Questa però è ordinaria amministrazione. Una riunione dei capigruppo di maggioranza quando si sta per varare la legge più importante dell’anno è nell’ordine delle cose. Ma nonostante gli auspici corali del Pd, i cui esponenti hanno ieri bombardato le agenzie di stampa, non è affatto detto che porti poi a quel tavolo dei leader della maggioranza che dovrebbe riunirsi con Draghi per sciogliere i nodi della manovra e poi, senza Draghi, tornare a sedersi all’inizio di gennaio per scegliere, tutti insieme appassionatamente, il prossimo presidente della repubblica. E, nel caso si trattasse di Draghi Mario, anche il prossimo capo del governo. Fino al vertice dei capigruppo nessuno obietta, anche se l’utilità dello stesso resta da dimostrarsi. Quando si arriva al passo successivo gli ostacoli spuntano come funghi.

Il primo scoglio è proprio Draghi. Uno degli scopi del tavolo, per Letta, sarebbe proprio rimettere in gioco i partiti, trarli fuori dal limbo delle dichiarazioni sparate tanto per dimostrare di esistere ma ininfluenti nel quale vegetano da mesi. Tutti insieme potremmo tornare a toccare palla, è più o meno il ragionamento del leader del Pd. Il premier però non ha intenzione di aprire una contrattazione a tutto campo sulla manovra con i leader e tra i leader. Il tavolo non avrà mai la sua benedizione.

Poi c’è Renzi. Vincolare manovra ed elezione del presidente è «un errore politico», fa sapere. Nulla di strano: il conclave sul presidente metterebbe all’angolo proprio lui, lo renderebbe aggiuntivo e superfluo. Tutto il contrario della manovra ad ampio respiro che ha in mente. Più che il nome del prossimo presidente, per lui, è essenziale essere il regista dell’operazione e mettere le cose in modo che a decidere siano pattuglie centriste. Conte infine non si sottrae apertamente ma chiede di aggiungere all’elenco qualche riformetta costituzionale.

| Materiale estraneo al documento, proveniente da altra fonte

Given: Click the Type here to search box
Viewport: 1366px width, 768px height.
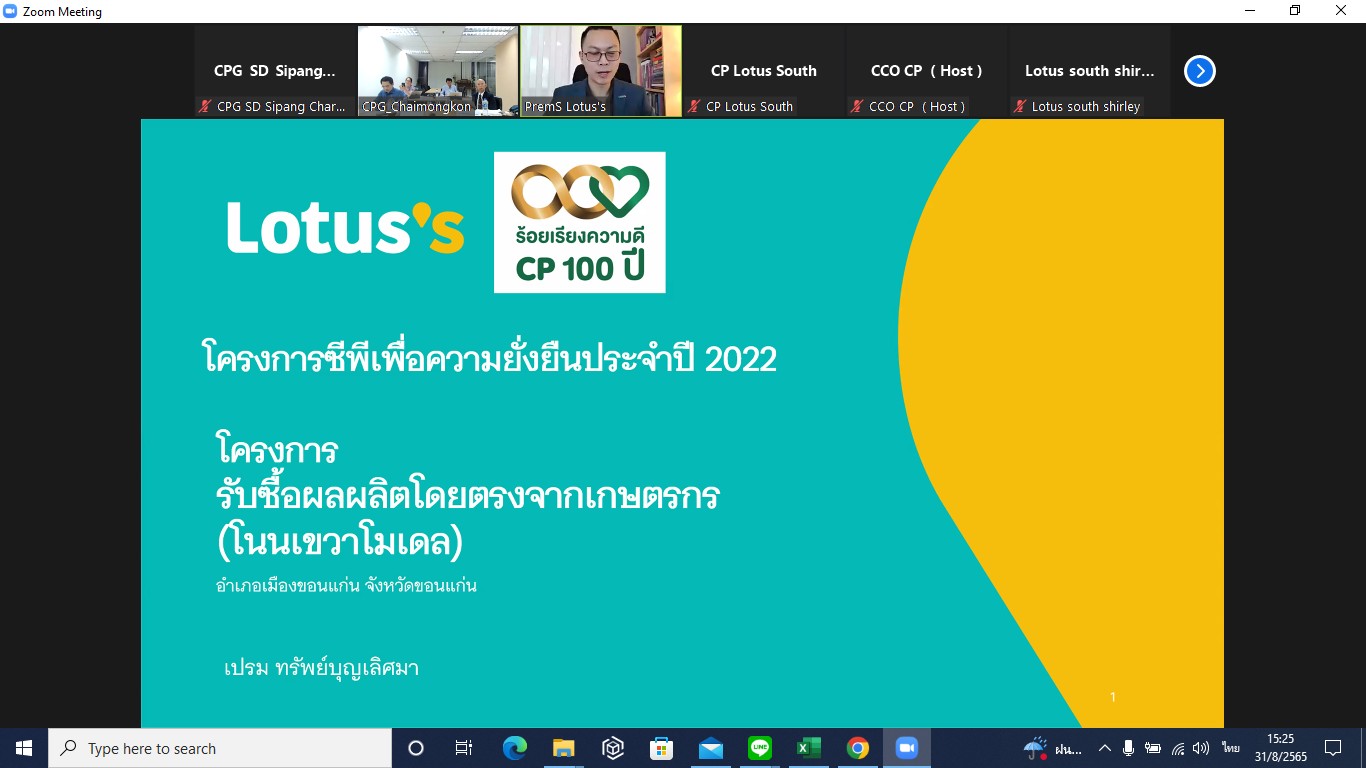Looking at the screenshot, I should [220, 748].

Solo piccoli aggiustamenti, precisa l’ex premier, come la sfiducia costruttiva. Con poco più di un anno di legislatura di fronte la proposta è quasi surreale. Sembra fatta apposta per tirare un colpo a casaccio non sapendo bene come trarsi d’impaccio. Lo si può capire: senza controllo sui gruppi, come potrebbe l’ex premier concordare un capo dello Stato con Berlusconi, Renzi e Salvini e poi imporlo alle riottose truppe?